Hiding a relationship

For the last 4 years, I have been hiding a relationship with a friend that has turned into "more than friends". The first 3 years were out of survival, because I was married and my ex hated him. The last year, even though I was divorced, I continued to hide it. Only my closest friends knew. I didn't want to trigger my ex, who was always jealous of our friendship. During our marriage most of our arguments were about my friend, and to placate my husband I even stopped talking to my friend for 5 years. But we couldn't stay away forever. My husband never understood that we were just close, affectionate friends, and assumed we were screwing each other behind his back. The truth was we never had sex, not until after I filed for divorce. My ex did not trust me or believe me, which obviously was one of the reasons we split up. But I was falling in love with my friend (which took years to even admit to myself), and to protect him I got in the habit of downplaying the relationship and hiding my true feelings from everyone.

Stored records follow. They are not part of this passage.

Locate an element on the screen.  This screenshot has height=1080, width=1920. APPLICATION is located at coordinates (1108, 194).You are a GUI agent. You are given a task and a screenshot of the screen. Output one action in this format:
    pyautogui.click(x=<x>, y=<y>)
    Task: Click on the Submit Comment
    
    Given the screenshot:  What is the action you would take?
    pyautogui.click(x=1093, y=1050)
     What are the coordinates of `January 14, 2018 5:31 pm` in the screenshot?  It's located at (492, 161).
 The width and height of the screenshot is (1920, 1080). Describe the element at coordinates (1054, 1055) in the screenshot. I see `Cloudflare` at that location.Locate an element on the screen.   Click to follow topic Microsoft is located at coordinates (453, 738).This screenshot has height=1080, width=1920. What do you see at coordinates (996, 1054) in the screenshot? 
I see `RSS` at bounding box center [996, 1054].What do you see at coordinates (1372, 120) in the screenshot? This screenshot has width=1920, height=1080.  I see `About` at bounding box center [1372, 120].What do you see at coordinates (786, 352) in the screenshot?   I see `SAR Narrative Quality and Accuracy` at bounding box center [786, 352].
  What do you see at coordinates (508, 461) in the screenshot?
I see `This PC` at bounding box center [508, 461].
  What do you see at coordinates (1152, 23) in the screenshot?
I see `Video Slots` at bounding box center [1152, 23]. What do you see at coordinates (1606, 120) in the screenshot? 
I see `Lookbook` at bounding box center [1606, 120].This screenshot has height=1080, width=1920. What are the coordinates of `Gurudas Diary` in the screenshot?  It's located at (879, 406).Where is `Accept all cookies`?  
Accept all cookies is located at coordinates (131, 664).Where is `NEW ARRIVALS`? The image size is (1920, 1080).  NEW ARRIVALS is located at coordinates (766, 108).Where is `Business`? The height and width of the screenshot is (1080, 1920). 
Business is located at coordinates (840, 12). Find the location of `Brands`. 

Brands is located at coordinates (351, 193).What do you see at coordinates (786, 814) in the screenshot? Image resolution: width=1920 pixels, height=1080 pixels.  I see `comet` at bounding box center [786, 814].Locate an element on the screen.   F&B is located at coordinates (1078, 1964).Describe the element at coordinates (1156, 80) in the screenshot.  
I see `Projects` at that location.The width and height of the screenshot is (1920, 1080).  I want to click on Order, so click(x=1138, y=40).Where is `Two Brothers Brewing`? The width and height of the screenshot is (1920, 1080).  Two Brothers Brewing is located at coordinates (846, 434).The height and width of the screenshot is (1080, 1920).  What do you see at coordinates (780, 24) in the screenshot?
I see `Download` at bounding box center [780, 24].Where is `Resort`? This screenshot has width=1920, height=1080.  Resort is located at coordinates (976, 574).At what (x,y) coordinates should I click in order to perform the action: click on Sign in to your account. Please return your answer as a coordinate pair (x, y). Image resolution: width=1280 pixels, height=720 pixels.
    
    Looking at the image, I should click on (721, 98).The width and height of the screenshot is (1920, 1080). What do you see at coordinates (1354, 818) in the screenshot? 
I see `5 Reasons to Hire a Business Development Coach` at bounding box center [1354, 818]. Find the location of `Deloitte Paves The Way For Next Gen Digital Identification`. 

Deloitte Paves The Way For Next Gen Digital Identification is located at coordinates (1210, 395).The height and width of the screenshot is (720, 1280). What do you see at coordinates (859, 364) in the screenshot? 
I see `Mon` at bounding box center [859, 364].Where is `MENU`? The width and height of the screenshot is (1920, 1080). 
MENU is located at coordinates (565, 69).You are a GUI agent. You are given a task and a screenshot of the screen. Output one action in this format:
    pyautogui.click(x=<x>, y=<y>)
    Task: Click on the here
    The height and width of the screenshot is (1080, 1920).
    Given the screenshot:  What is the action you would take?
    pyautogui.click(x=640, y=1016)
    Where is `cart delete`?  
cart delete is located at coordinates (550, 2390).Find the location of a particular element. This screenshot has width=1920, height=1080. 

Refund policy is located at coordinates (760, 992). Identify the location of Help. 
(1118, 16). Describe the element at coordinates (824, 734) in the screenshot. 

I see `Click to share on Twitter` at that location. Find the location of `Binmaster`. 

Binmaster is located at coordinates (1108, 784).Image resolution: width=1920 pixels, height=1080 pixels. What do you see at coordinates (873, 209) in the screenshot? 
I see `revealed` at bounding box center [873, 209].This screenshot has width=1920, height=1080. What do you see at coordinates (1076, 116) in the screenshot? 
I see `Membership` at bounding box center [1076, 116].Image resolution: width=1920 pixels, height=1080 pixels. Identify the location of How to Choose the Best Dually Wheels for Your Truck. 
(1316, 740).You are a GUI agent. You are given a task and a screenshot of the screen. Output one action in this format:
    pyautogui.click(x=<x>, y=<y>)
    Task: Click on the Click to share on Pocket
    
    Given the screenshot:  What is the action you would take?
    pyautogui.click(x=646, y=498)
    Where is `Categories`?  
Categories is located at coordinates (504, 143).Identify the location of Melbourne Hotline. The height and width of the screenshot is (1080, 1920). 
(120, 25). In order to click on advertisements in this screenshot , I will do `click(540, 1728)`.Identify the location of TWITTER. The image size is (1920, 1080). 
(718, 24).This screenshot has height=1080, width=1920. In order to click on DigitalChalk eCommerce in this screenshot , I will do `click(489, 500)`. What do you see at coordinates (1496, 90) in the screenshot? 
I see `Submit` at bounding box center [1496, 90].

This last weekend I went to a festival, without my friend, specifically not inviting him because I knew my ex would be there and I didn't want to upset him. My ex went with his new girlfriend, and they had a great time. I was happy for them. When I was talking to my best friend about it and mentioned that I was happy for my ex, he looked at me and said, "You know, it's ok for you to be happy too."

So now I'm trying something different. Instead of vaguely mentioning "a friend" when I talk about going out of town to visit him, I mention my friend by name. I even talked about him to my mom last night (she knew I was seeing someone but I've never talked about him). I realized I'd still been hiding the relationship out of habit, but I don't need to anymore. He may not be my boyfriend (we're not interested in possessing each other), but he is in my life and it's ok for people to know. It feels good to finally be able to talk about it. If my ex finds out, he can be mad all he wants, and it doesn't matter because he no longer has any hold on my life.

I may not be ready to come out to the world just yet (we're both pretty private people), but I'm proud of the little steps I've taken to let people know I do have someone special in my life. And it feels good to tell someone about this, even if it's a discussion group full of anonymous strangers. Thanks for reading and letting me share.